Foundations and Authority
Building can be a challenge
Two Foundations
The people represented by the two builders share one similarity and one difference. Both “keep on hearing” the words of Jesus. The present tense may imply that both hearers had been exposed to his teachings. In any case, both hearers were now accountable to obey what they had heard. However, the first person “keeps on doing” what Jesus taught, while the second “keeps on not doing” what Jesus taught.
The first man was wise; the second man was foolish. The first man found stability and blessing in this life and in eternity; the second experienced calamity in this life and in eternity (the rain, floods, and winds can represent both hardships in this life and God’s final judgment).

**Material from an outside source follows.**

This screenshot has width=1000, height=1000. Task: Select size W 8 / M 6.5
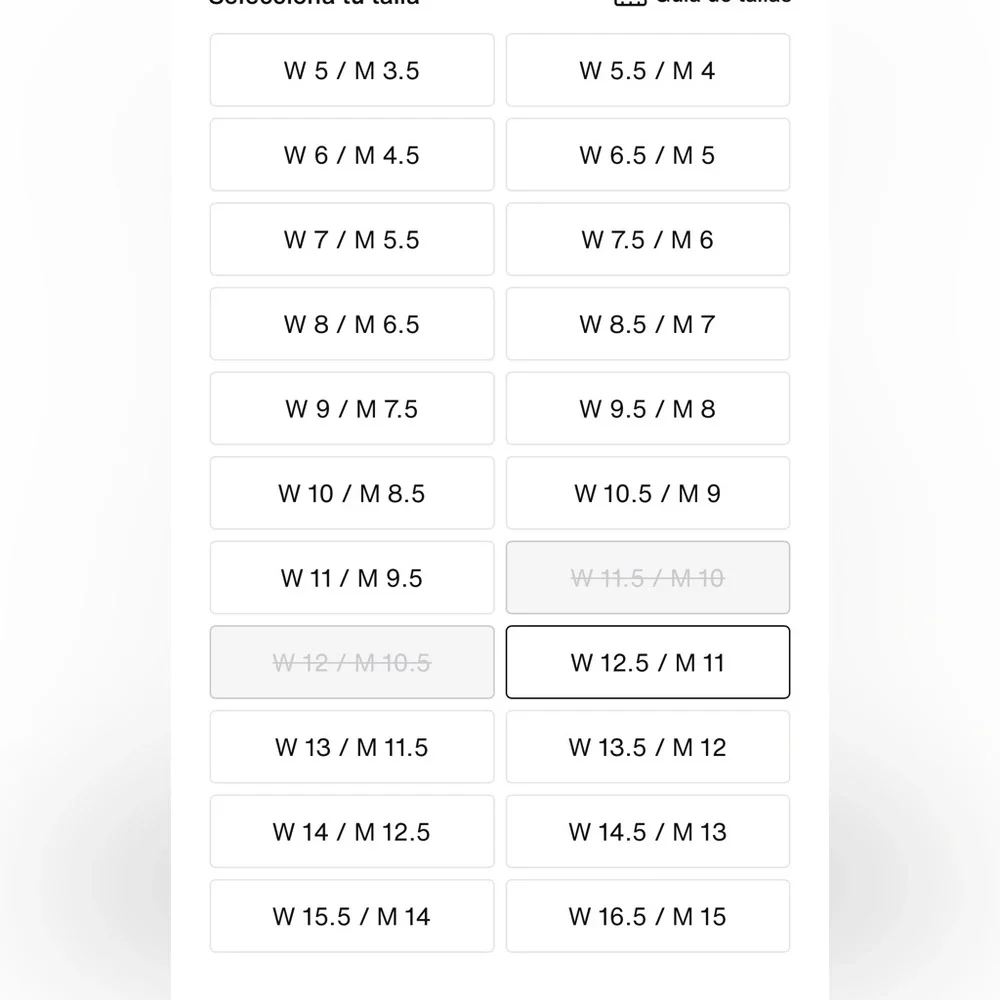click(x=352, y=324)
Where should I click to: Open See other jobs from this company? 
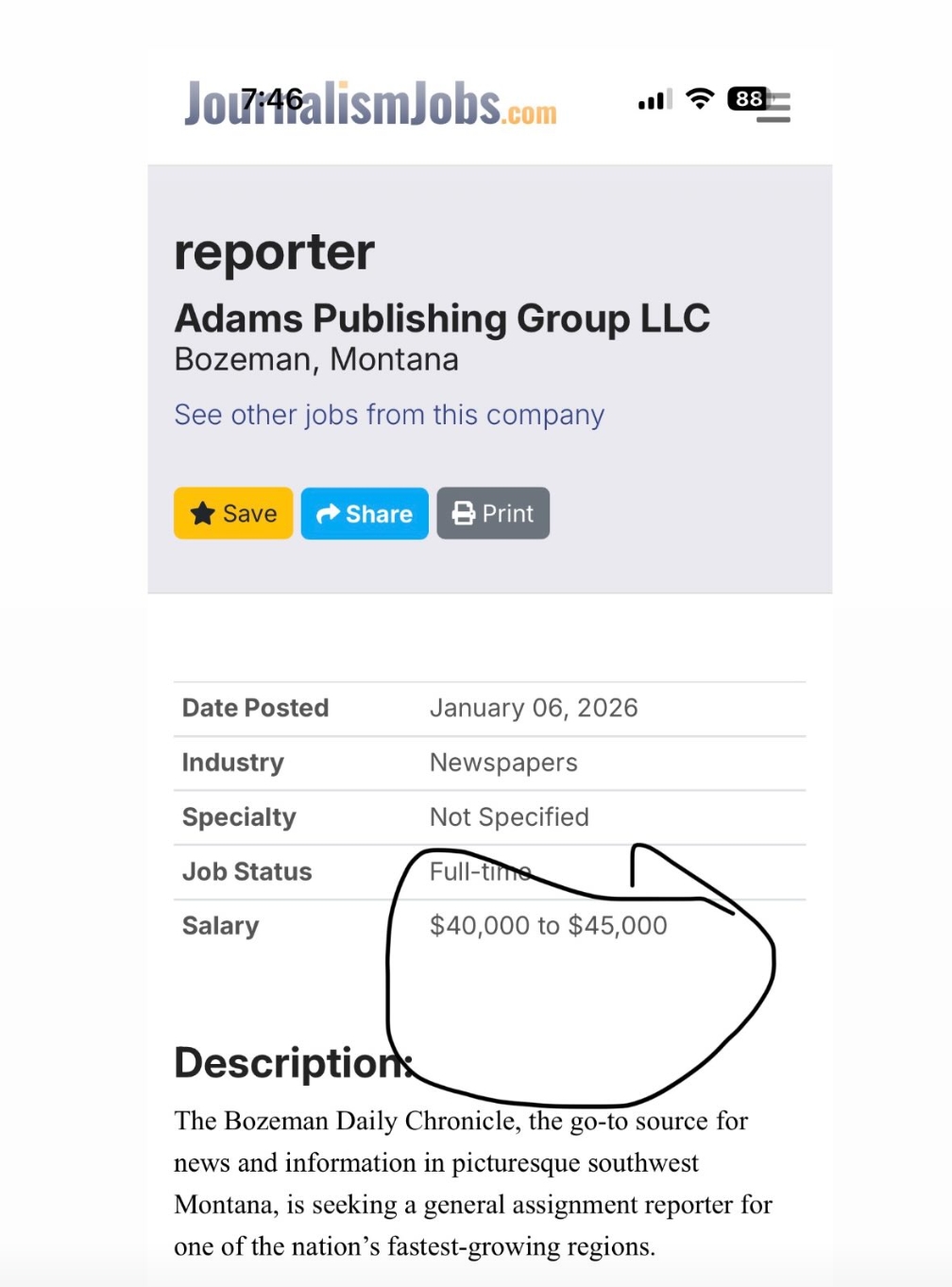pos(389,415)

Notice that wisdom (the rock) means to put the words of Jesus into practice.
Jesus’ Claimed Authority
Jesus did not leave it to the crowd to perceive his authority (7:28–29). He claimed it openly. This is quite an audacious claim, unless he actually had the authority to make it. Jesus did not give his skeptics much room to maneuver in their opinion of who he was—he was either everything he says he was … or he was nothing at all. He must be fully accepted or fully rejected, for no “good moral teacher” would say the astonishing things Jesus did unless they were true. Jesus is God’s Son.
This is the only one of five discourses Matthew recorded in which he commented on the crowd’s response. This does not mean that this discourse was unique, for Matthew continued to use the same word of the crowds response to Jesus’ teaching in a more general way (13:54; 19:25; 22:33). Most likely, he wanted his readers to understand that the crowd had this kind of response to Jesus’ teaching wherever he went and whatever he taught.
Both the content and manner of Jesus’ teaching were overwhelming. Unlike other teachers, he taught with authority (7:29). Unlike them, he did not cite other authorities—only his own and his Father’s. And it was he alone who decided who would enter the kingdom and on what basis they would do so—through a personal relationship with God.